Vampire stories that have already been done. If you are going to do vampires, make it fresh (like my client Jeri Smith-Ready and her WVMP novels). I also don’t think hard SF is selling well. I’d love more military SF (for both adult and kids), urban fantasy (again, for both adult and kids) and steampunk for adults.


  1. Do you accept unagented and/or email queries?

I accept emailed and mailed queries. Keep the letter to a single page, and if you mail it, include an SASE or I will not respond.


  1. What length synopsis do you prefer to see with a partial?

Ah, the synopsis question! All writers hate synopses, including my clients. A page or two at the most. It can even be less. Just give me the basics of the plot and tell me the ending. Authors: stop freaking out about synopses.


  1. What are the compelling elements that you think are necessary for a good
    read? What particularly grabs your attention?

    The writing has to be excellent, firstly. You also need realistic dialogue and a plot that moves forward. Compelling (not necessarily sympathetic) characters are also required. For young adult, the kids have to sound like kids or it just won’t book—kids are very savvy readers and know when something isn’t realistic.

  1. Does meeting an author face-to-face at a conference make a difference in your response time, the submission process, or the rejection process (ie.Form letter vs a few sentences of advice)?

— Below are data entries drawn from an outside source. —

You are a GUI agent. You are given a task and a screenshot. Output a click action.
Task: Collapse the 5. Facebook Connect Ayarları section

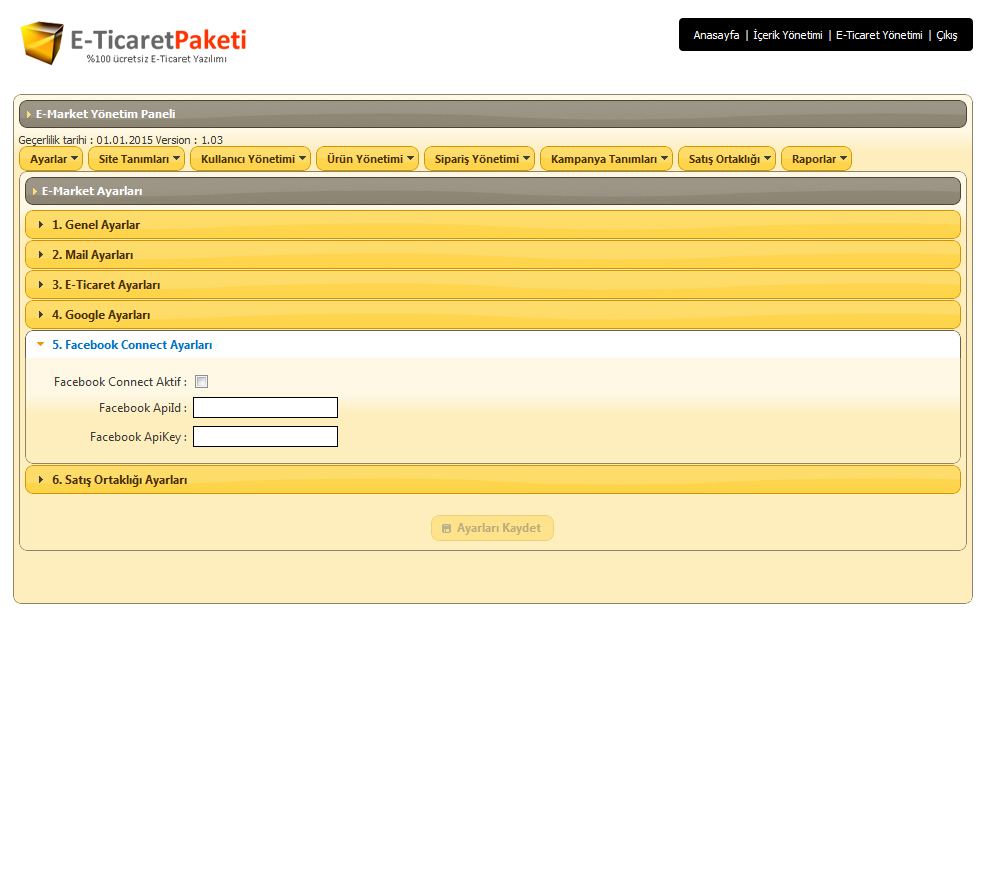click(132, 345)
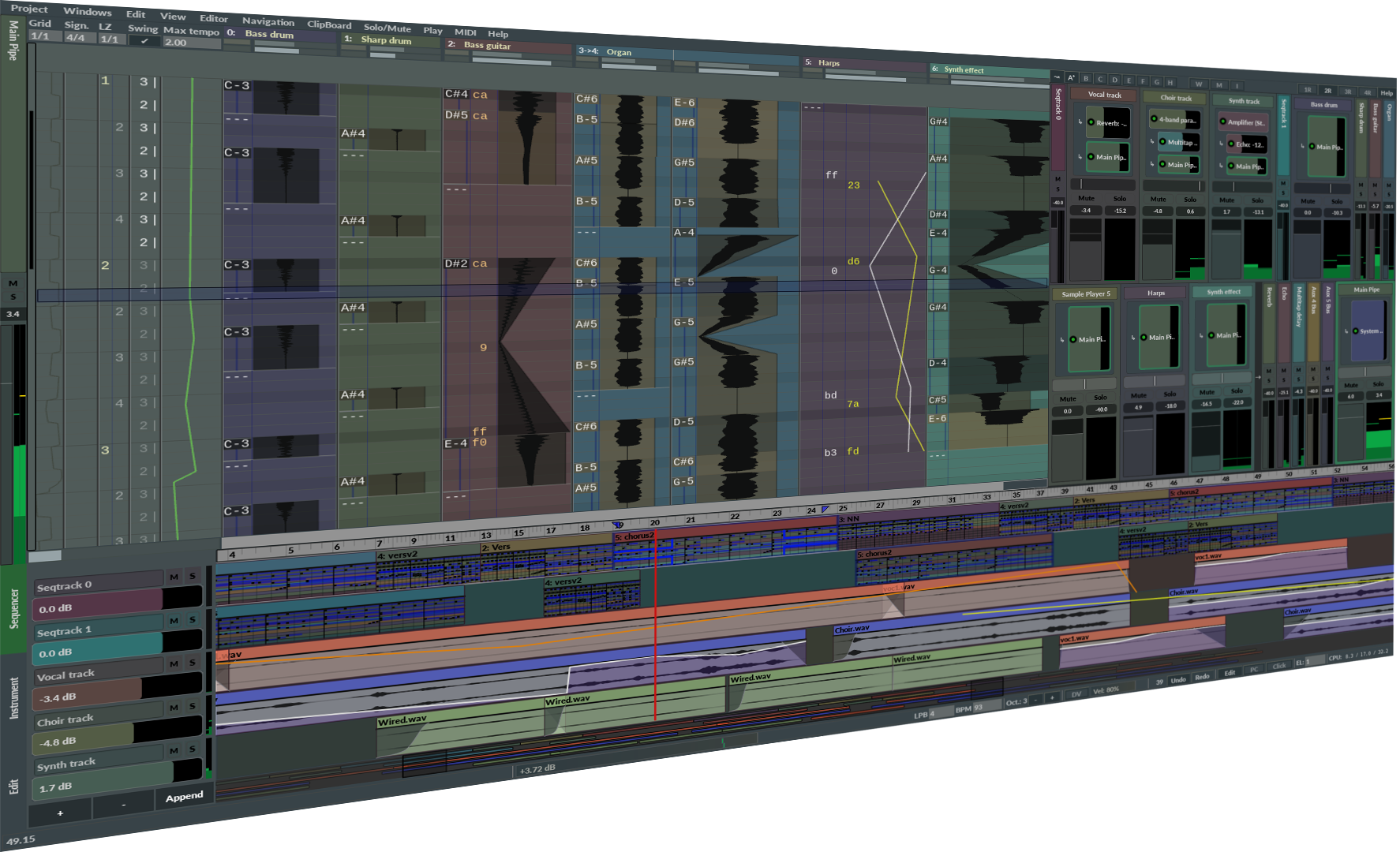Click the octave plus button
The width and height of the screenshot is (1400, 852).
coord(1053,697)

I hate to admit it, but those authors who I wind up having nice, normal, relaxed conversations with—I usually feel more obligated to give them detailed feedback when I turn down a book, than other authors I might meet. By “nice, normal, relaxed,” I mean the authors I get seated next to at meals, or who pick me up from the airport, and behave like NORMAL people. The authors who track my movements and follow me into restrooms are not behaving NORMALLY and make a bad impression.


  1. Besides the writing, the story and the talent, what are the most important elements you look for in an author, ie. contest wins, cooperativeness, affiliations to writers organizations, knowledge of publishing industry, promotability, etc?

Professionalism is by far the most important, and by that I mean—takes revisions well, doesn’t get defensive, is willing to do the lion’s share of their promotion, always tries to be tactful, etc. etc.


  1. What do you love most about your job?

Giving clients good news that involves money. I also love traveling to places like Bologna, Italy. It’s hard work going to the Bologna Book Fair, but it’s always invigorating to go to a place like that.


  1. Do you have any pet peeves?

Oh, I have A LOT but here are two: not being patient with me when I have your partial, and calling the agency to see if I have gotten to your query yet.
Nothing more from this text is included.